EXERCISE BRIEF: Continue the forum post about the Argosy trailer's electrical system failing after a short, starting after its final sentence.

|
|
08-31-2012, 09:41 PM
|
#1
|
1 Rivet Member
1974 Argosy 24
Mpls
, Minnesota
Join Date: Jul 2012
Posts: 13
|
Electric was and now NO LONGER!!
This is my first entry into the world of Airstream Fourms. Thank you in advance for all the knowledge and support that is offered on this site.
I have a 73 Argosy that i am slowly trying to bring up to snuff and tonight i was focusing on the fan in the galley vent. Tonight i had a set back. I should say prior to this that i had my electrical system serviced at a dealer a month ago and everything was working flawlessly 2 hours ago. The dealer put in a new converter and fuse panel. I put in a new deep cell battery, they put a 20 amp updated car fuse just off the battery and all had been running properly. Overall a few appliances are not working, but most systems are a go on this trailer. Any way, to the point i go. While i was working on the galley fan i grounded out the power to the side of the galley. Pop! and i assumed i blew a fuse, right? Now, I am somewhat familiar with blowing a fuse here and there i blew a fuse while repairing the light by the door. The trailer acted very predictably. I identified the blown fuse right off the battery, replaced it and all lights worked agian. Well, this ground out seemed a little more violent and now i cannot for the life of me get the systems back up and running. I have checked the main breaker in the closet... the breaker was not tripped. I checked the fuse off the battery....this was not blown (like when i grounded it out in the past). I checked the fuse panel off the new converter... nothing blown here. And then lastly i checked the fuses on the new converter... and this all checks out as well. So my question is am i missing a major electrical junction or fuse? Is i possible i fried my new converter (god i hope not $$$) Where do i start with this all electrical system failure? And why was it not as easy as the other times i grounded it out, just a simple fuse replacement? I hope i am missing something simple, any help in this matter would be greatly appreciated. Thank you.

INFORMATION SHOWN:
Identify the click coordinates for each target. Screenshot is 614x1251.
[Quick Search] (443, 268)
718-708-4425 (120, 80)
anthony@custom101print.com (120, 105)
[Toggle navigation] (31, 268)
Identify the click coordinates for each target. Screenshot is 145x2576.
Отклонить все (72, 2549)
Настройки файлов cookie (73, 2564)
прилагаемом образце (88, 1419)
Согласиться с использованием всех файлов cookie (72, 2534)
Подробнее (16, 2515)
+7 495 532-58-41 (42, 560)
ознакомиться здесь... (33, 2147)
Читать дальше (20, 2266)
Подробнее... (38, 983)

==

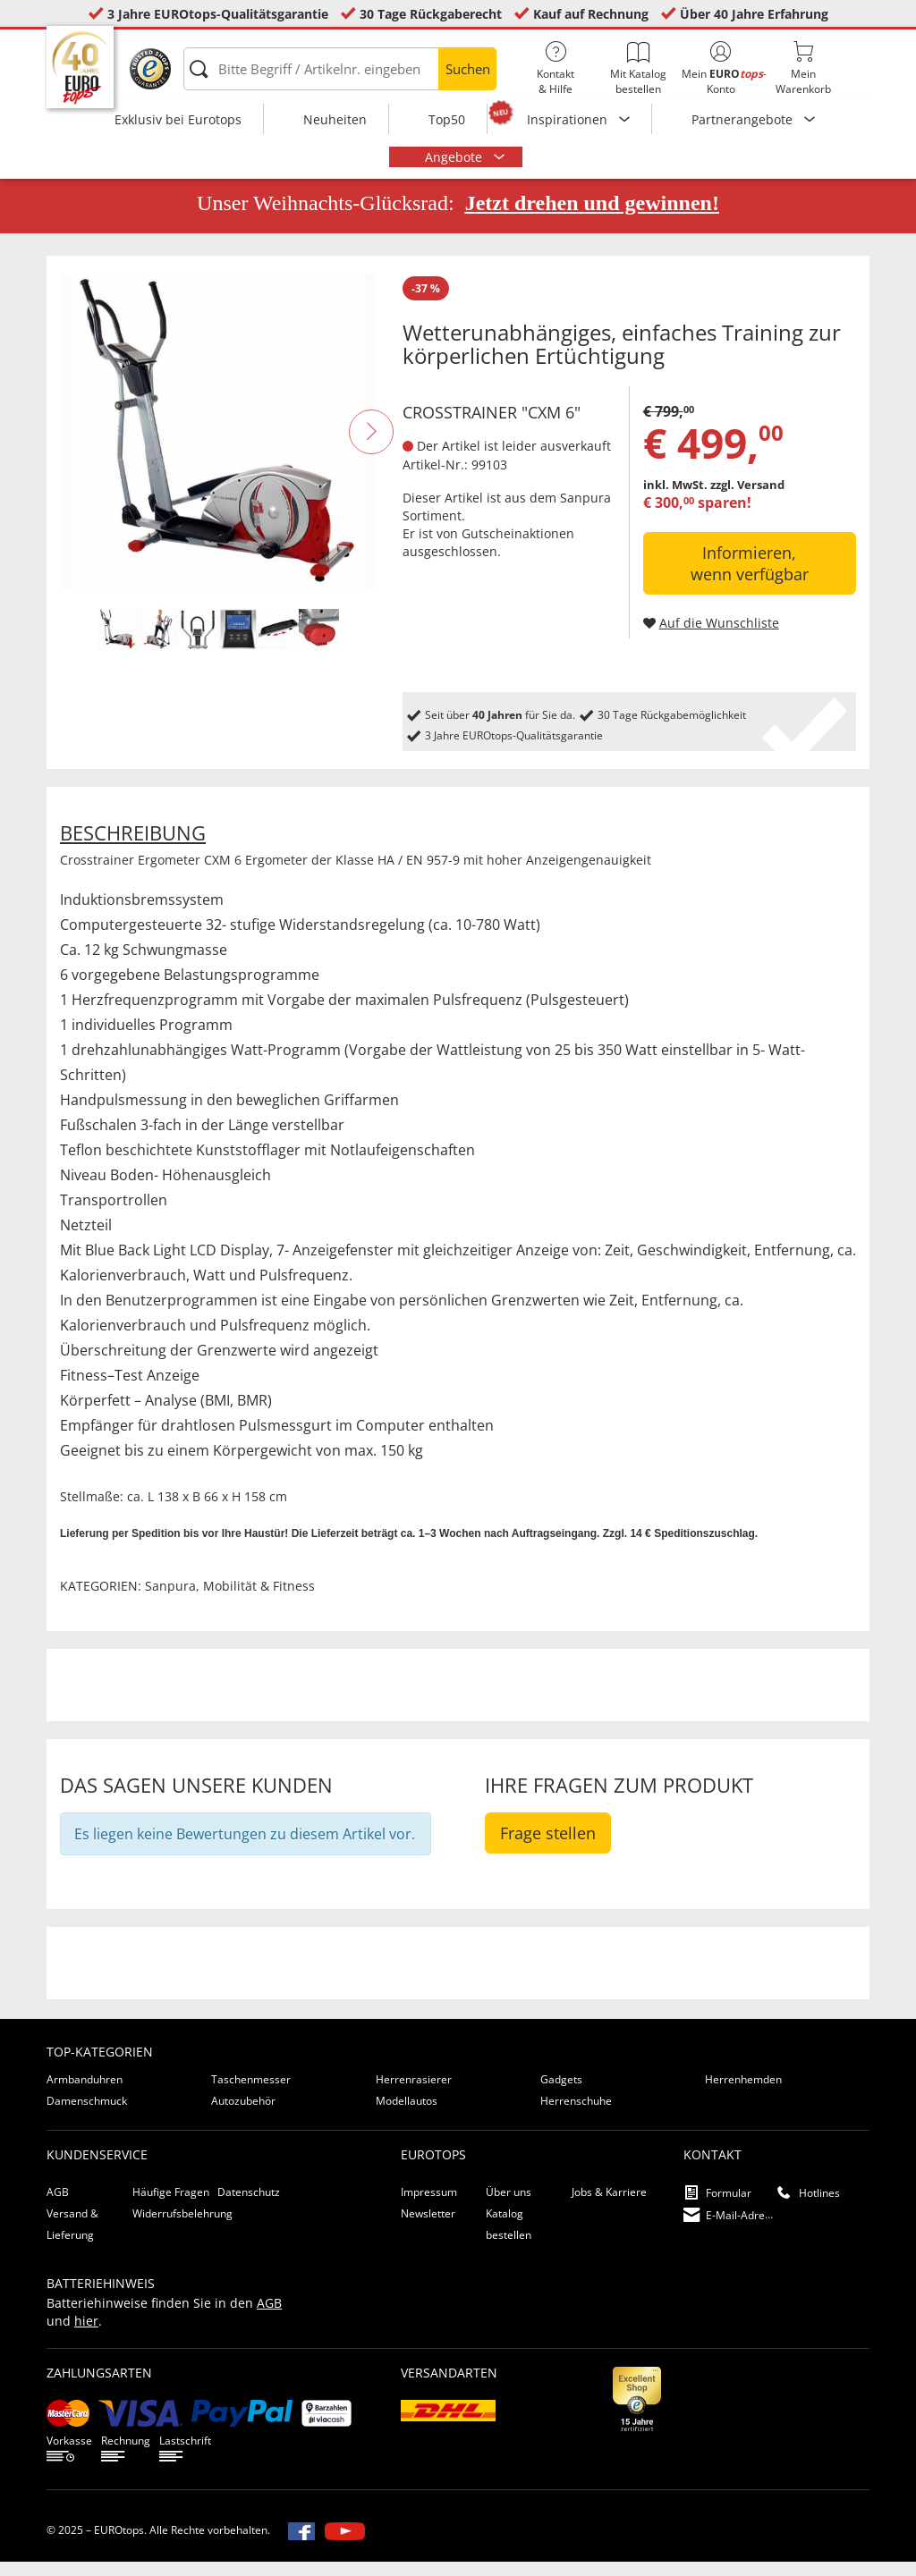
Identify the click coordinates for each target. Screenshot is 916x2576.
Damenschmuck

ANSWER FOR THE TASK:
|
|
|
08-31-2012, 09:51 PM
|
#2
|
Rivet Master
1974 Argosy 20
2014 20' Flying Cloud
Kooskia
, Idaho
Join Date: Jul 2009
Posts: 4,591
|
Argosy's use the shell of the trailer for ground, unlike Airstreams, which use a dedicated ground system. What you may have done, and this is just speculation at this point, is to actually damage the ground wire, not the hot wire. Just try to see if you have 12 volts between the hot wire and a different ground point.
If you do, you need to check the ground, if you don't you will need to trace back the hot wire to each other device on the same circuit which is not working. You may have a loose connection in some other place, like a light fixture where the hot line connects to the fan circuit.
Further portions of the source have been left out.